Abstract
L'un des traits distinctifs du système de gouvernance à l'allemande est la représentation paritaire des salariés au sein des conseils de surveillance des grandes entreprises. Souvent considérée comme "culturellement" allemande, le présent article montre cependant qu'une supposée "tradition allemande" de cogestion relève du mythe. Le régime de gouvernance allemand est plutôt le fruit du contexte politique et institutionnel dramatique de la fin des années 1940, qui a vu des luttes et la mobilisation des acteurs politiques, économiques et syndicaux. Pour expliquer qu'un consensus institutionnel sur la cogestion ait finalement eu lieu en Allemagne, dans une période de chaos institutionnel, nous montrons le rôle méconnu joué par l'Eglise catholique allemande.
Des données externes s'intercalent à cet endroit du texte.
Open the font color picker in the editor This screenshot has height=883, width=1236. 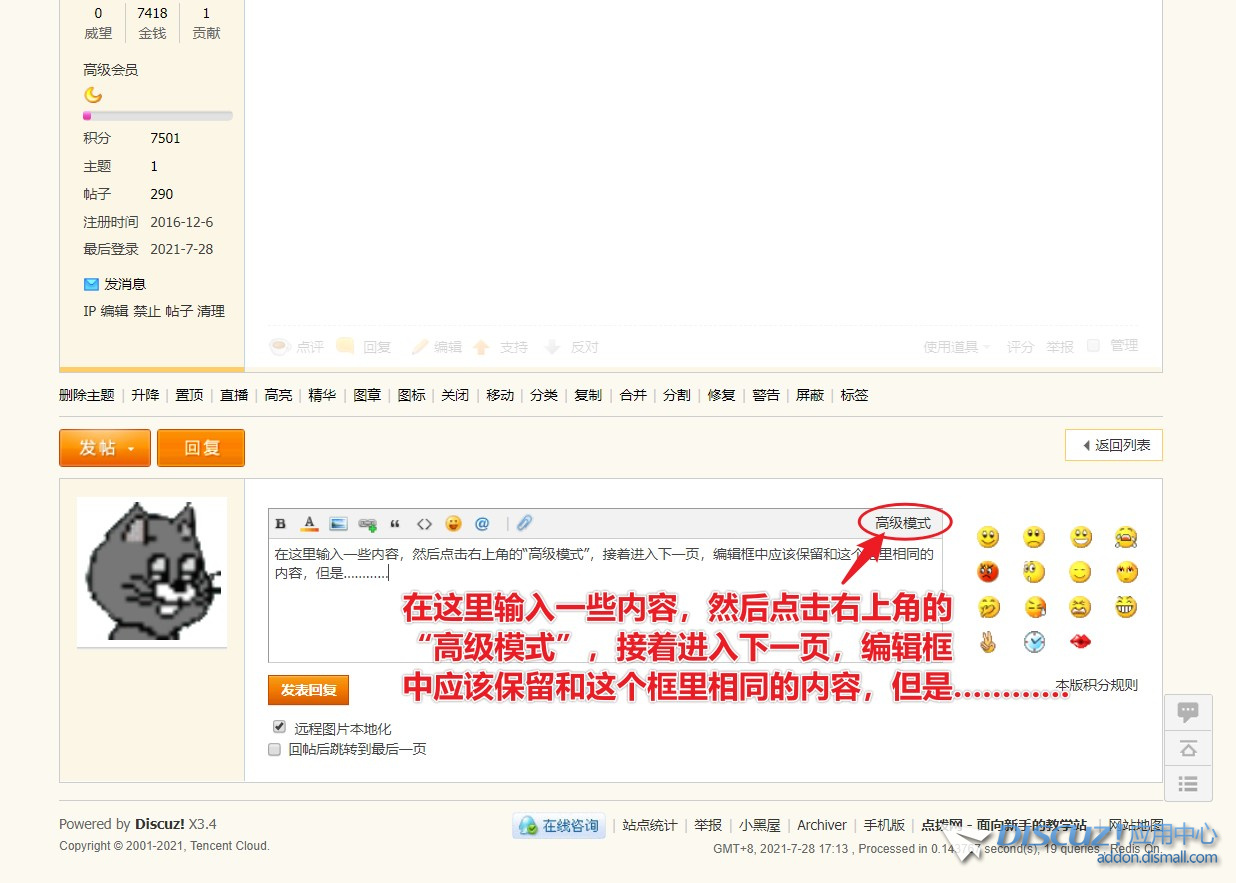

, Codetermined supervisory boards with half of the directors representing employees are one of the distinctive features of the German corporate governance system. This is often supposed to be rooted in typically "German culture". The present contribution reveals however that the supposedly "German tradition" is a myth. The specific regime of codetermined supervisory boards is rather the outcome of the dramatic political and institutional circumstances of the late nineteen-forties, having witnessed a fierce fight and the mobilization of various actors ranging from politicians and industrialists to trade unionists. On the way to an institutional consensus, the German catholic church played a significant, albeit seldom recognized, role.